# Material supplied
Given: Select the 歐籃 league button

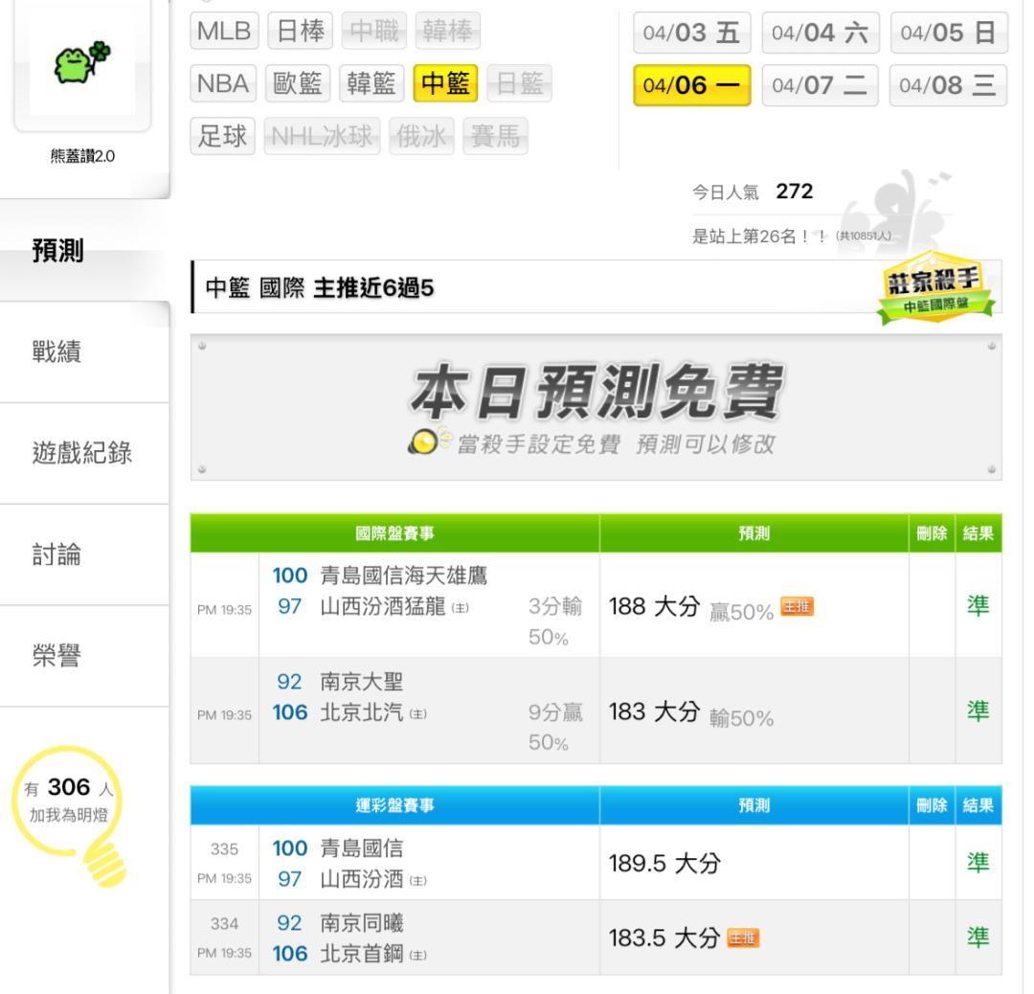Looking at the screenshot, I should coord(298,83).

...

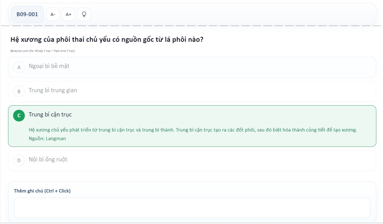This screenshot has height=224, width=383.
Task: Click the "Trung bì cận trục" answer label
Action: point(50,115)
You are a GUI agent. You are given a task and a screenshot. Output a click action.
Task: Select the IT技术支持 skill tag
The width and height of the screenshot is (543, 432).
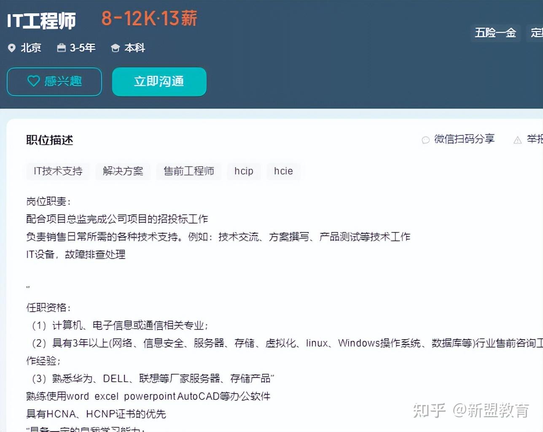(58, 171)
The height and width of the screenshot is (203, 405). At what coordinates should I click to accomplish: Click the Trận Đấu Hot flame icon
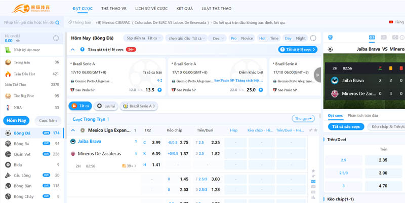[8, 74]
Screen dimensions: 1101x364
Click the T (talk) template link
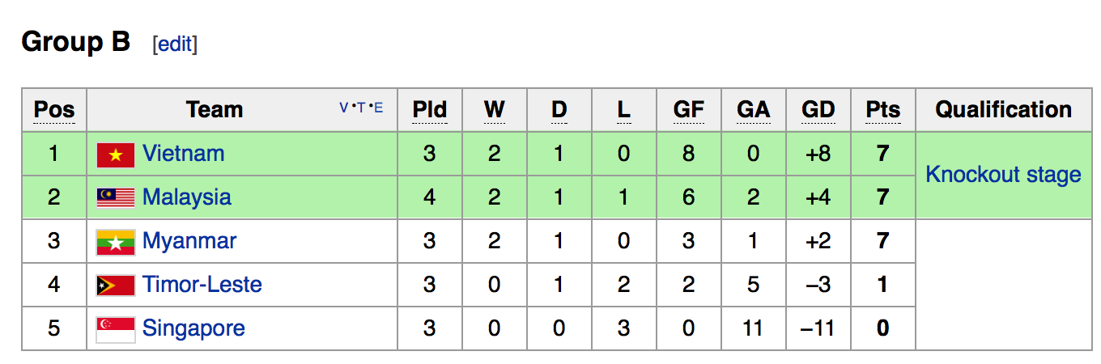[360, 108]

# What is being asked
Nothing but the lines from the one containing "Task: Select the IT技术支持 skill tag" through the one containing "Screen dimensions: 1101x364" should appear, copied exactly from the material above and without pictures.

# Written response
Task: Select the IT技术支持 skill tag
The width and height of the screenshot is (543, 432).
(58, 171)
The height and width of the screenshot is (203, 405). At what coordinates should I click to accomplish: Click the Trận Đấu Hot flame icon
[8, 74]
Screen dimensions: 1101x364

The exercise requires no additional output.